# Couple of questions on kitless



## Twissy (Mar 3, 2012)

Just finished my first kitless and have a few queries 

How do you guys make it look so clean around the thread area on the tenon for the cap? I keep the MM away from there as I don't want to do any damage to the threaded area.

In the same area I noticed that some people do not have a shoulder on the body to stop the cap threading too far. My question is what stops the cap threading on too much is there a shoulder in the cap or does it just reach the end of the female thread.

Are the triple start taps bottom taps or plug taps?

I hope this isn't all too obvious, but thanks in advance.


----------



## mredburn (Mar 3, 2012)

There were some 14mm triple taps made in bottoming but the majority were not. A coupleo f members have bought extra taps and ground them to be bottoming taps.  I take a parting tool and cut the last part of the threads that are not completly formed away.


----------



## bluwolf (Mar 4, 2012)

I'll assume you made the pen out of acrylic or something like that. You can use an old toothbrush with plastic polish on it and hold it under the threads while it's spinning.

Mike


----------



## Rich L (Mar 4, 2012)

Twissy said:


> In the same area I noticed that some people do not have a shoulder on the body to stop the cap threading too far. My question is what stops the cap threading on too much is there a shoulder in the cap or does it just reach the end of the female thread.

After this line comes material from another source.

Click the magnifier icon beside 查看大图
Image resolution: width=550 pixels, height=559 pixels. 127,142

Good practice is to bottom out on a shoulder and not the end of a thread.

Cheers,
Rich


----------



## Twissy (Mar 4, 2012)

Thanks Rich. Did that today, and a nice improvement.


----------



## Timebandit (Mar 4, 2012)

Rich L said:


> Twissy said:
> 
> 
> > In the same area I noticed that some people do not have a shoulder on the body to stop the cap threading too far. My question is what stops the cap threading on too much is there a shoulder in the cap or does it just reach the end of the female thread.
> ...



For the most part, but you can also have the shoulder in the cap rather than the body. I dont like the looks of shoulders on pen barrels very much. You just have to turn your cap with an inner cap for the section to butt up against. I also polish my tenon with MM before i cut threads on it so you dont have to worry about polishing it. Then when i polish on the buffer i just hit the threads a bit and they are good to go.


----------



## Twissy (Mar 4, 2012)

Cheers Justin. Using MM first makes sense...so obvious really!
I'll have to try to get my head round having the shoulder in the cap. Must mean some precise measuring/planning to avoid damaging the nib I suppose.


----------



## Rich L (Mar 4, 2012)

Twissy said:


> Must mean some precise measuring/planning to avoid damaging the nib I suppose.

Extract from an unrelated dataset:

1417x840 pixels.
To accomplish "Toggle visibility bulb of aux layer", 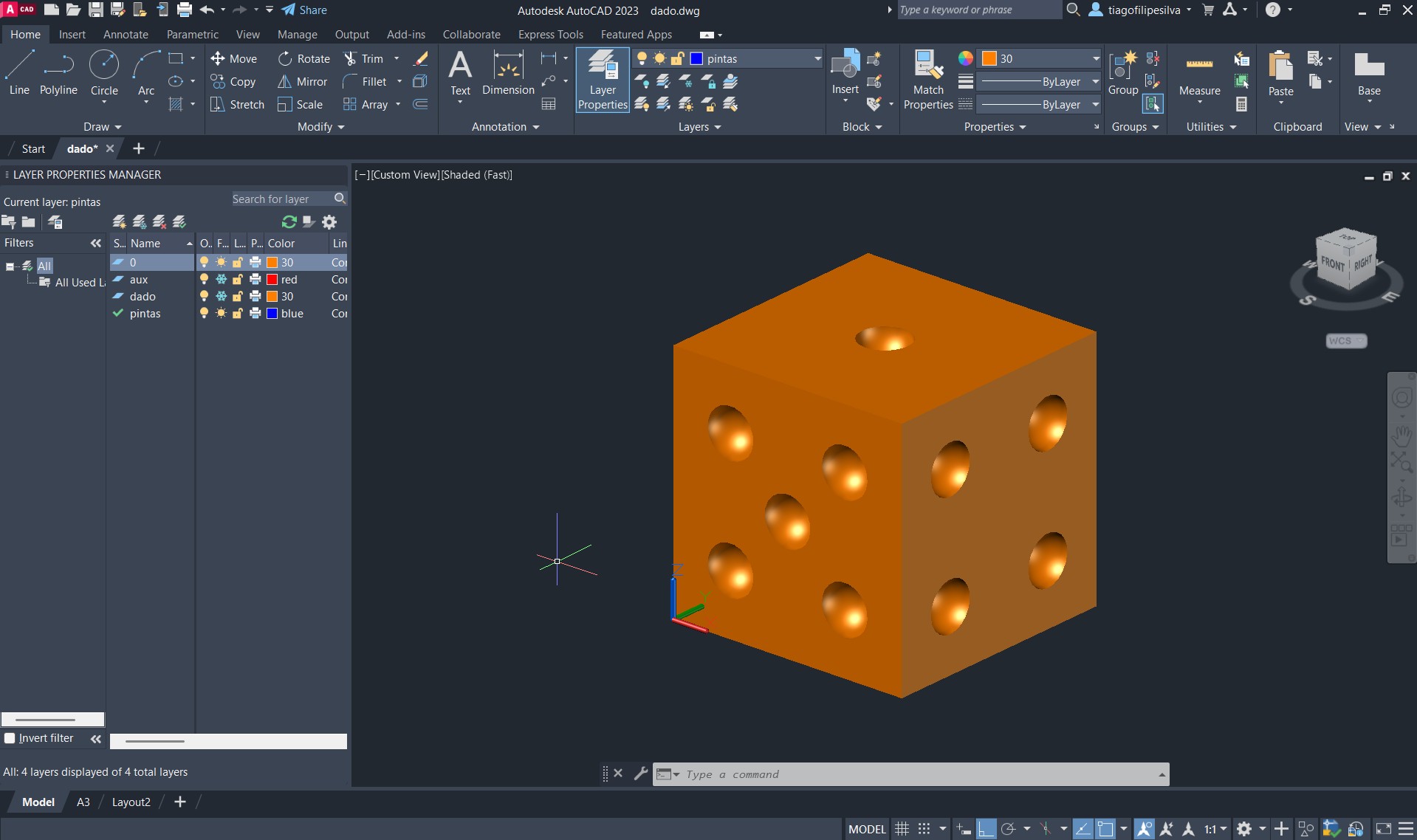I will coord(205,280).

Yep! Most of what I make has the shoulder inside the cap and the front of the nib section screws up against the internal shoulder. My comment about using a shoulder was a general comment about how to design any two parts that screw together outside of pipe threads. You want axial pressure on soft materials especially instead of radial pressure with high mechanical advantage.

I've attached an example drawing of what I make to accommodate a particular Parker nib. The part is an acrylic insert that gets cemented inside a metal cap barrel. The nib comes in from the right and the front part of the section hits the shoulder I've indicated on the drawing. The nib sticks out past this part and actually past the rest of the cap barrel. The little part of the nib that sticks out past the barrel is covered by the finial. Dimensions are in inches and the threads I'm using are 4-start. Just an example ... Your pen would likely be all one piece for the cap - no insert.

Cheers,
Rich


----------



## Twissy (Mar 5, 2012)

Thanks Rich...appreciate the diagram. I want to do some wooden kitless in the future and this will come in well handy.